Nov 11, 2016 - Juypter Notebook now available on Lawrencium
Jupyter Notebook is a useful web application that allows you to create and share documents that contain live code, equations, visualizations and explanatory text. We've extended Juypterhub so that it can now leverage the Lawrencium cluster resource in order to support code needing high performance computing and to reduce turnaround time. Lawrencium users can go to our online documentation see how to get started. 

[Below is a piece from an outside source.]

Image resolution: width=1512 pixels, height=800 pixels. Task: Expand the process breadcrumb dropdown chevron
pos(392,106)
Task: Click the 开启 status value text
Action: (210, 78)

Oct 20, 2016 - LBNL Singularity featured in HPCWire
This week's issue of HPCWire features Singularity - a user-space container solution designed for HPC. Developed by LBNL architect Greg Kurtzer, Singularity,  is a platform to support users that have different system environment needs than what is typically provided on HPC resources. Users can develop on their Ubuntu laptop and then package up and run their Singularity container on a Linux cluster running a different operating system. What is different about Singularity is that it leverages a workflow and security model that makes it viable on multi-tenant HPC resources without requiring any modifications to the scheduler or system architecture. Read more.

Apr 3, 2016 - HPCS at Lustre Users Group Meeting 2016
HPCS Storage Lead John White will be giving at talk this week at the annual Lustre Users Group 2016 conference. John's presentation will provide an introduction to the challenges involved in providing parallel storage to a condo-style HPC infrastructure.

Mar 22, 2016 - Run on Lawrencium for Free - New Low Priority QoS
We are pleased to announce the “Low Priority QoS (Quality of Service)” pilot program which allows all users to run jobs requesting up to 64 nodes and up to 3 days of runtime on the Lawrencium Cluster resources at no charge when running at a lower priority. Users should check the Lawrencium user page for specific instructions for submitting jobs to the new QoS.

Feb 25, 2016 - Meet Climate Scientist Jennifer Holm
Climate scientist Jennifer Holm with the Climate and Ecosciences Division uses Lawrencium to run simulations for the DOE-funded NGEE Tropics project which studies how tropical forests are going to respond to a changing climate. See the Lab's facebook post here.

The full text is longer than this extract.